From trigger initiation onward, the 4S variants display different failure patterns and load levels: the original-velocity model (1mmps) can replicate the splaying failure on the outside and fragmentation on the inside of the specimen, as shown in Figure 5(b) and (f). This behaviour yields stress peaks that are close to the maxima observed in the experiments. Given that the load level of 4S_1mmps is higher than that of 4S_1mps, it also confirms the influence of the abovementioned mechanism, because hardly any fronds form in the scaled-velocity simulation. The load drop, crushing stress level (65.0 MPa), and SEA (53.9 J/g), which resemble the experimental mean values, can all be reproduced using the variant 4S_1mmps.
During the initiation phase, 16S_MR displays a damage pattern with outward bending exterior plies similar to the experiments (see Figure 5(d)). Nevertheless, the extent of delamination is underestimated after the trigger phase has ended, as seen in Figure 5(h). The SEA is correctly predicted (58.7 J/g) and the experimental stress maximum is almost reached (109.2 J/g), but crushing stress is overrated (76.5 MPa). A 16S original-velocity variant could further enhance the prediction, as demonstrated by the stress increase seen in the 4S simulation at original velocity compared to scaled velocity. However, a simulation of this kind is beyond the scope of this study because the appropriate DPMs would require cluster runtimes of over 1000 h or an implicit simulation approach, if feasible.
An additional summary of the SEA in the simulations and experiments is given in Figure 4(c), including a breakdown of the energy absorption mechanisms. As can be seen, ply damage accounts for the majority of the energy absorption, whereas delamination and friction absorb the remainder of the energy. Friction (29.4%) and delamination (2.1%) are more significant in the 4S_1mps model than in the 16S model absorbing 14.2% of the energy in friction and 0.7% in delamination mechanisms. The percentage of contributions per mechanism is consistent with component-level literature data at elevated loading rates.2,37,48 Although the original-velocity 4S simulation was conducted using a model that was equivalent to the scaled-velocity run, it does not provide a proper distribution of the energies for each mechanism. A more in-depth investigation of this problem was outside the scope of this study due to the excessive simulation runtime. Hence, no energy breakdown is presented for this simulation.

**To be done**
(1) From the simulation passage, return the stretch from "From trigger initiation" through "the variant 4S_1mmps." word for word.
(2) List every figure panel that the simulation passage cites, in the order in which they first appear.

**Extracted material**
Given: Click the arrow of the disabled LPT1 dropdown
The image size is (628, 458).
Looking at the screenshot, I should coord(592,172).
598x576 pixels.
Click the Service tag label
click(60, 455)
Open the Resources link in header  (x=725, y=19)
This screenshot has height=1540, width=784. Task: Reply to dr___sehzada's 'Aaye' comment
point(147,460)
==
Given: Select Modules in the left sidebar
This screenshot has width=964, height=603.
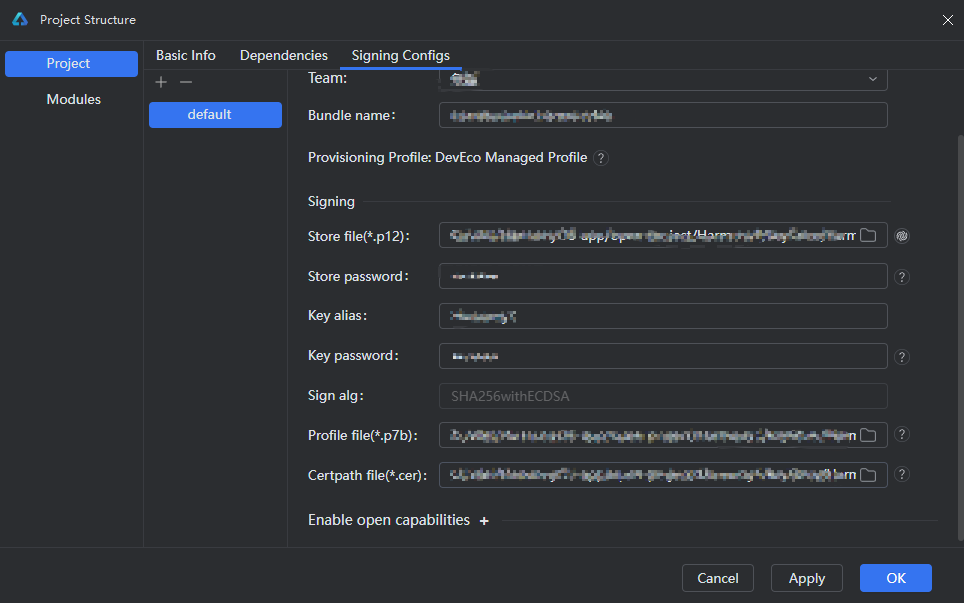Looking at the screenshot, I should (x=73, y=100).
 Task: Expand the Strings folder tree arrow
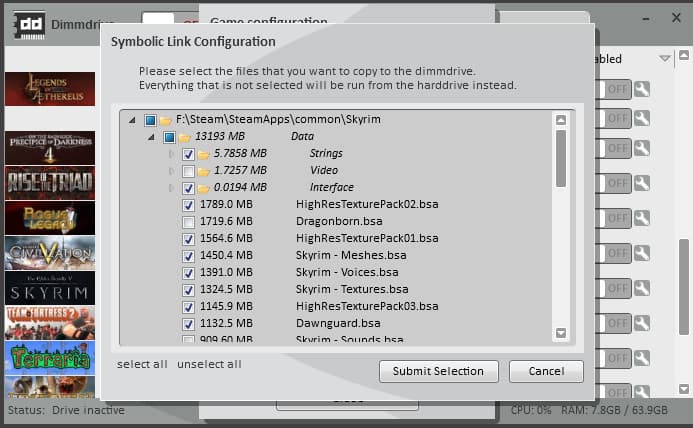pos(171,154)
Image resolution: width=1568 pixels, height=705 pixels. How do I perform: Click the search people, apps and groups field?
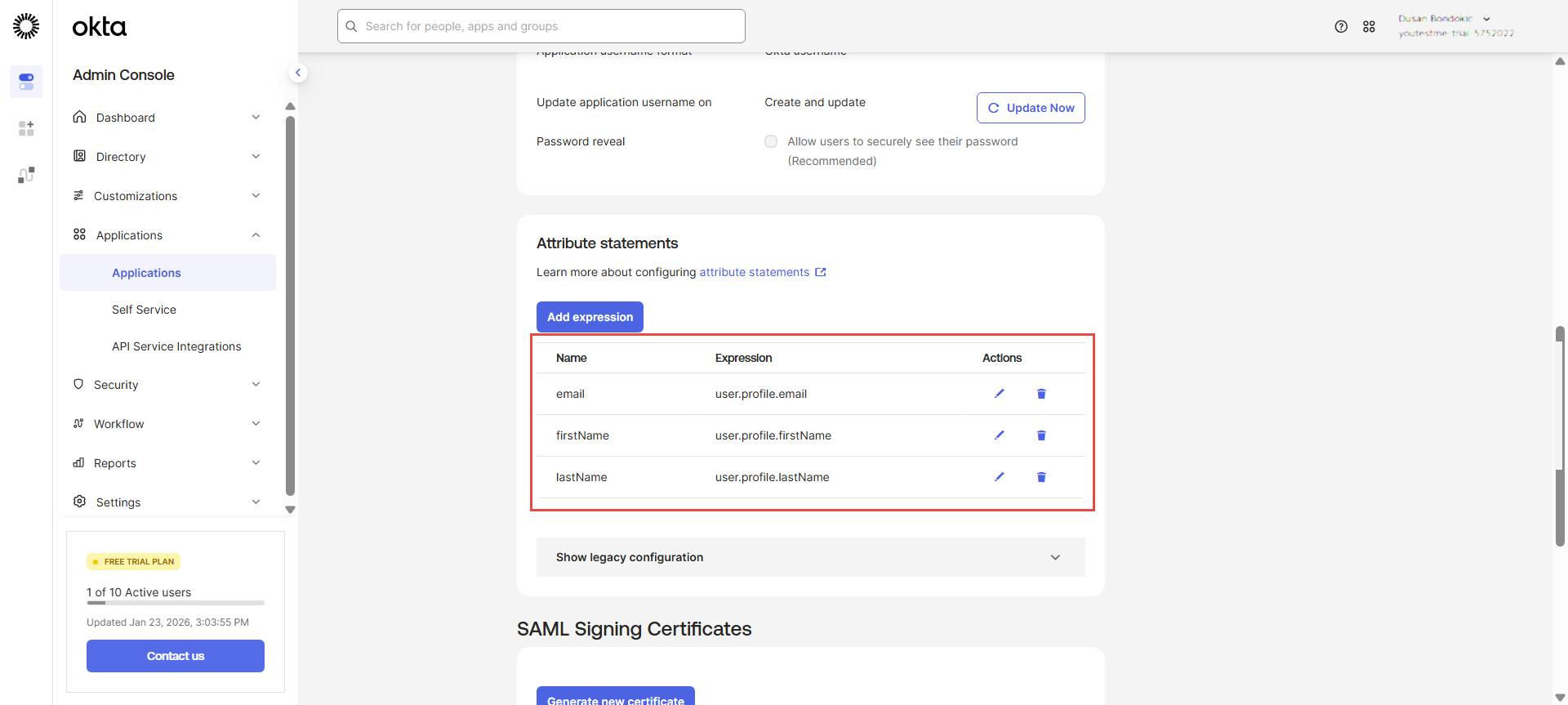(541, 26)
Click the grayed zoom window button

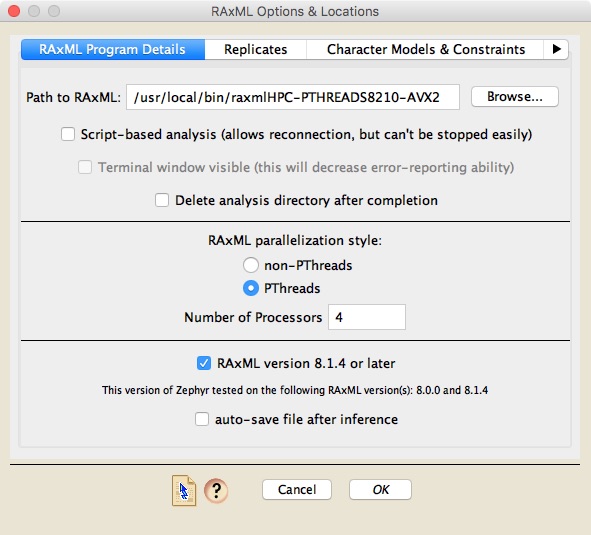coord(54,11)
==
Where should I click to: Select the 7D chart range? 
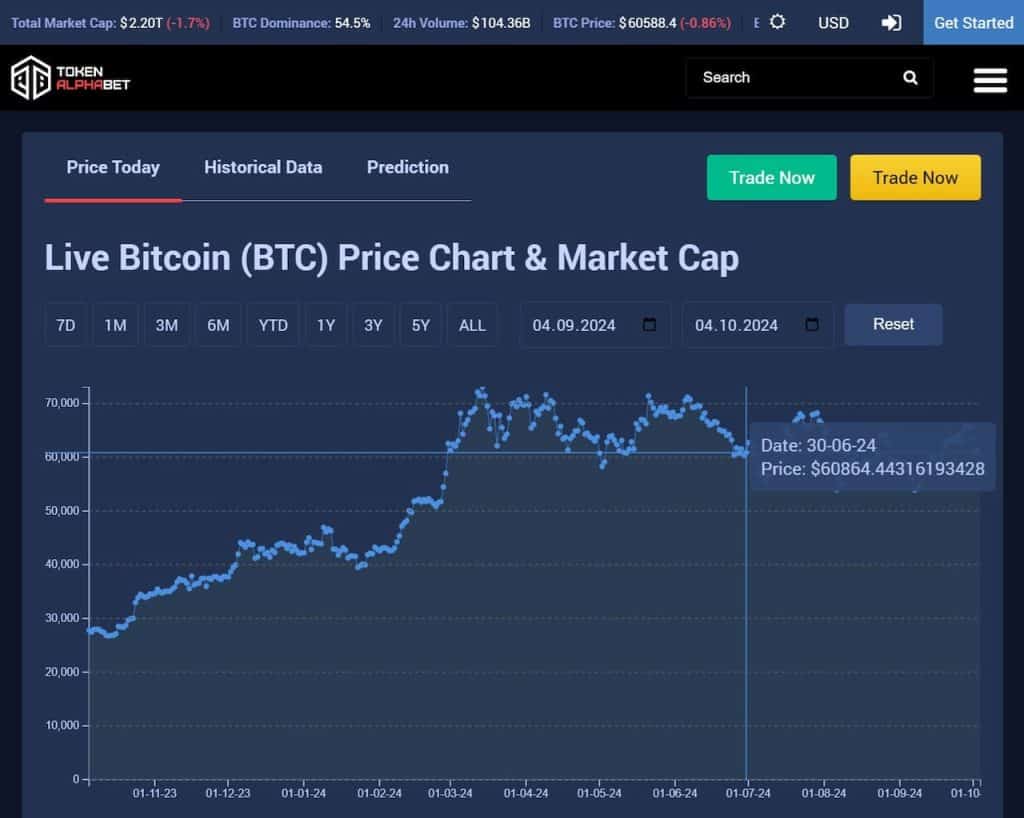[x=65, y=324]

**Solutions to the tasks**
(1)
From trigger initiation onward, the 4S variants display different failure patterns and load levels: the original-velocity model (1mmps) can replicate the splaying failure on the outside and fragmentation on the inside of the specimen, as shown in Figure 5(b) and (f). This behaviour yields stress peaks that are close to the maxima observed in the experiments. Given that the load level of 4S_1mmps is higher than that of 4S_1mps, it also confirms the influence of the abovementioned mechanism, because hardly any fronds form in the scaled-velocity simulation. The load drop, crushing stress level (65.0 MPa), and SEA (53.9 J/g), which resemble the experimental mean values, can all be reproduced using the variant 4S_1mmps.

(2)
Figure 5(b)
Figure 5(f)
Figure 5(d)
Figure 5(h)
Figure 4(c)